Two decades after skyrocketing to fame with his role as superman in the hit series "Lois & Clark,"  Dean Cain is still busy acting and making his own films. But these days, Cain is more than just an entertainer. The single father is now a regular guest on Fox News and is not afraid to open up about politics and social issues.

“I’ll discuss things,” Cain told Fox News. “You know, just because someone is an actor doesn’t mean they’re a blithering idiot -- although sometimes,” he joked.

Cain said he is stepping into the cable news arena because he isn’t afraid to speak his mind and hopes he might encourage others to do the same.

“I think it’s important as an American, as a citizen, to go and talk about things, to try and educate yourself because the general public wants to be educated on these things and maybe if it’s a face they’ll recognize, they’ll pay attention,” Cain said.

The actor is particularly vocal about gun rights. He said a frightening experience at his home in Los Angeles helped shape his opinion on the topic.

“I was terrified. I’m a big, strong guy and my knees were buckling like ‘Oh my gosh,’” Cain said of a night when he awoke to a stranger pounding on his door. “I’m armed to-the-teeth now. At 4 o’clock in the morning come bang at my door, my knees won’t buckle.”

Cain, a self-proclaimed family man, says it “pains him” to be away from his teenage son and he turns to his faith to help him be a better parent.

His religion has also inspired him to make a series of “faith-friendly” films including the recent flick "God's Not Dead."

“I just try to make movies that I enjoy, that might have a nice message for my son or for my family or for other families," Cain said.

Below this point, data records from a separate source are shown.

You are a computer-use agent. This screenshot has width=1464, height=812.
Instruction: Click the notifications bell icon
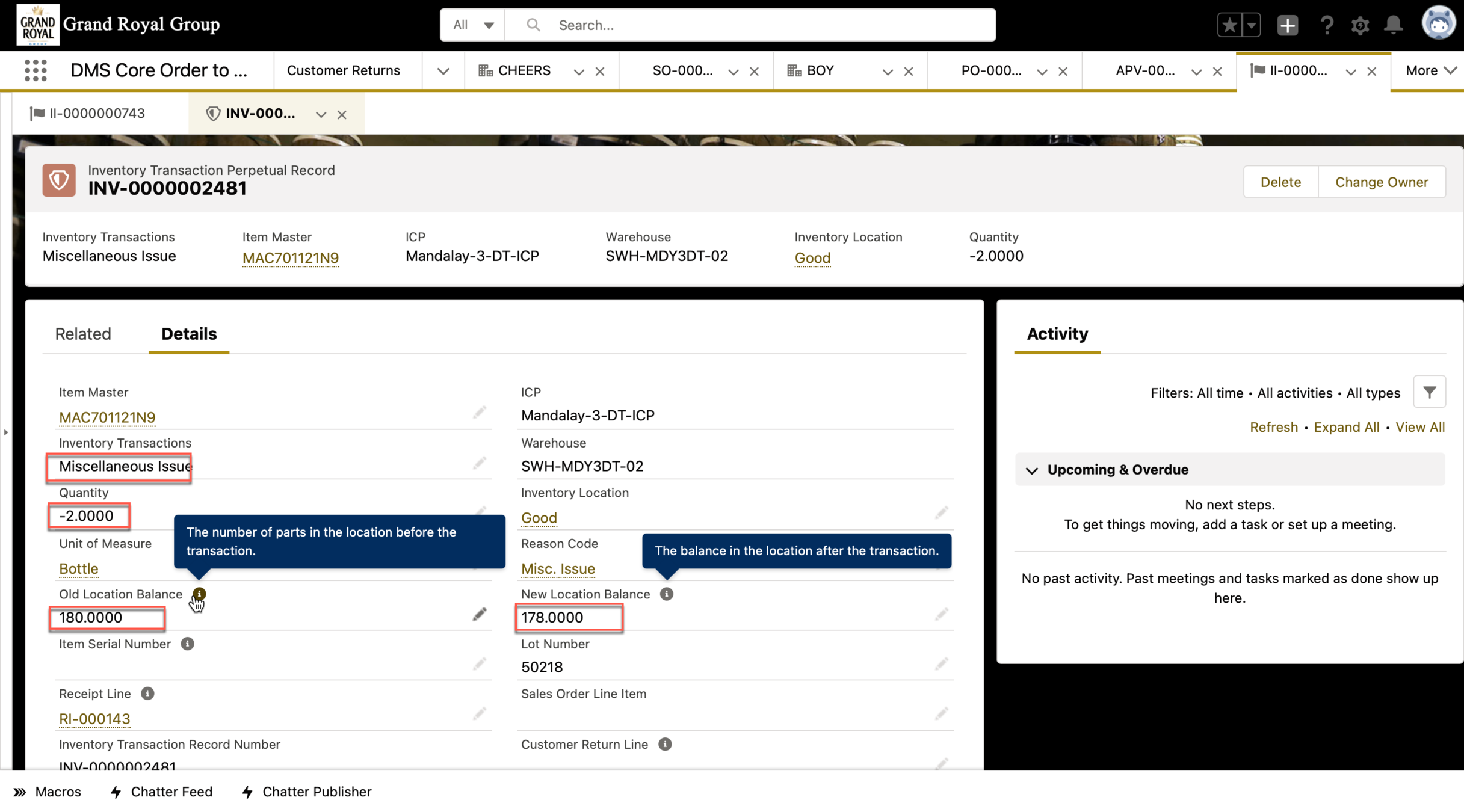tap(1393, 25)
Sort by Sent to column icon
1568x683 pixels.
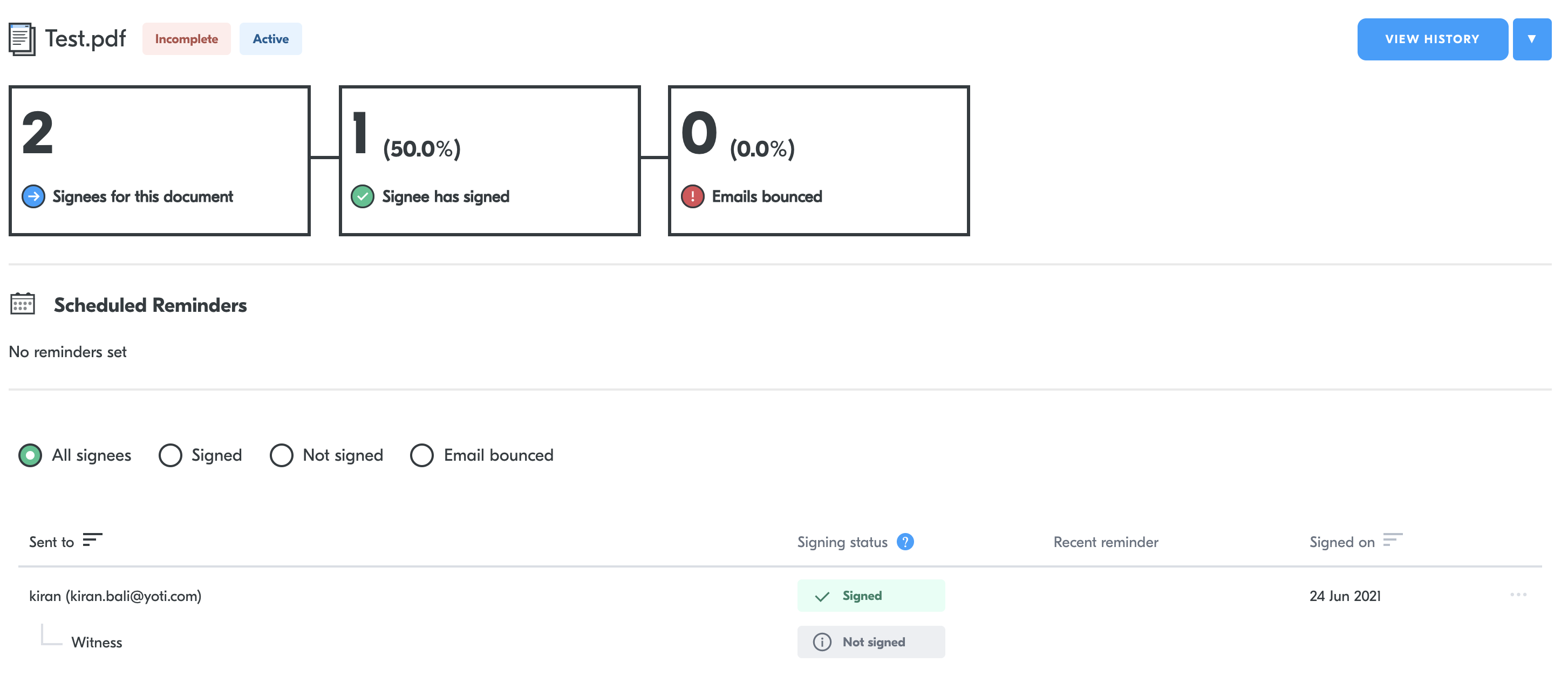tap(92, 540)
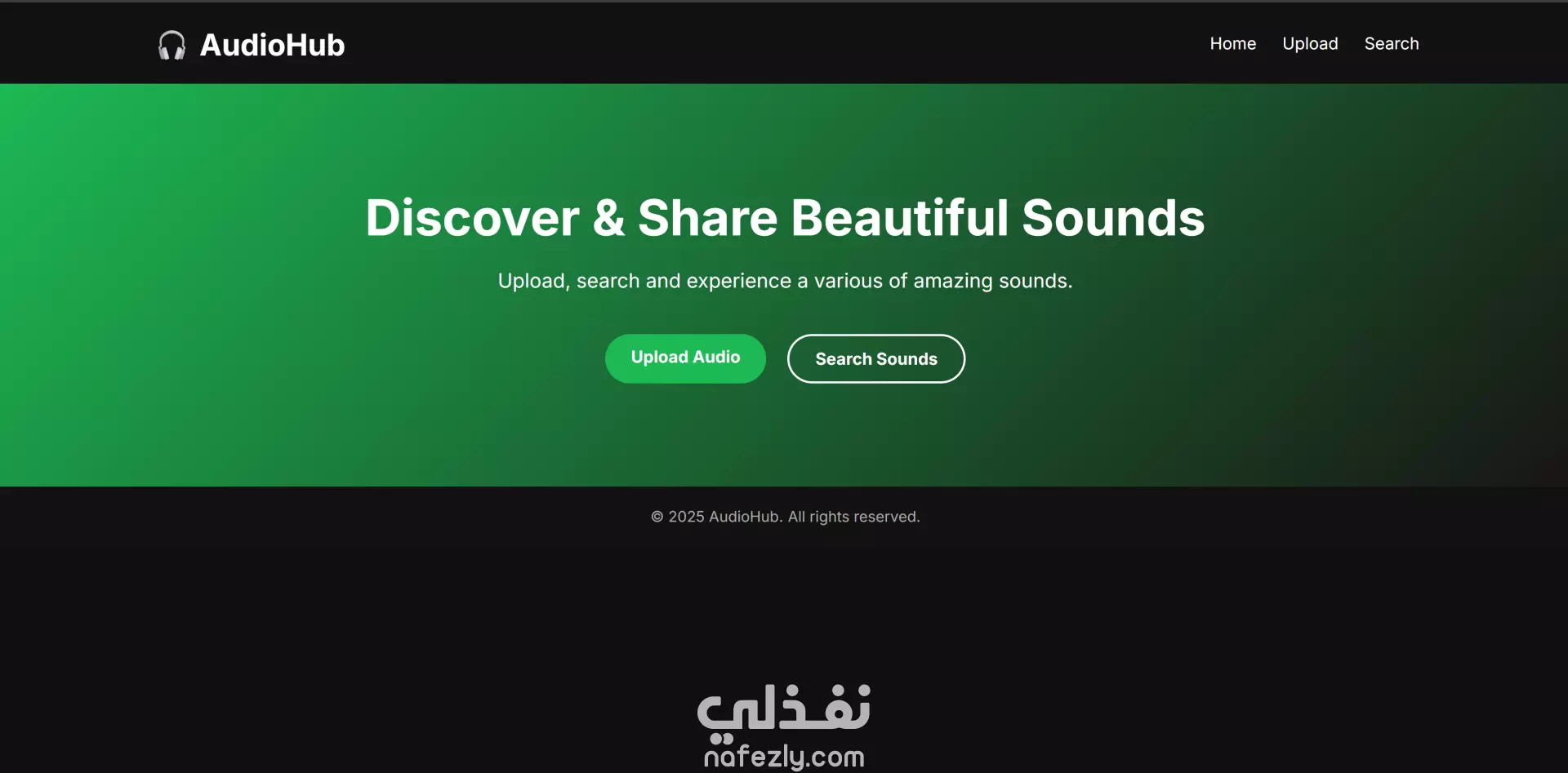
Task: Click the headphones logo icon
Action: 172,45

Cain tries to help others in his personal life as well. He’s an active supporter of veterans and has made appearances on behalf of the film "Where Heaven and Hell Collide" — a movie about severely wounded veterans returning from combat.

“A lot of them are missing one, two, three, four limbs and they’re young men and they are carrying on with their lives with such positive attitudes and vim and vigor,” Cain said. “They went from these big, strong macho men to guys who have to move around in a wheel chair and guys who need a lot of help and it’s amazing to see their attitudes.”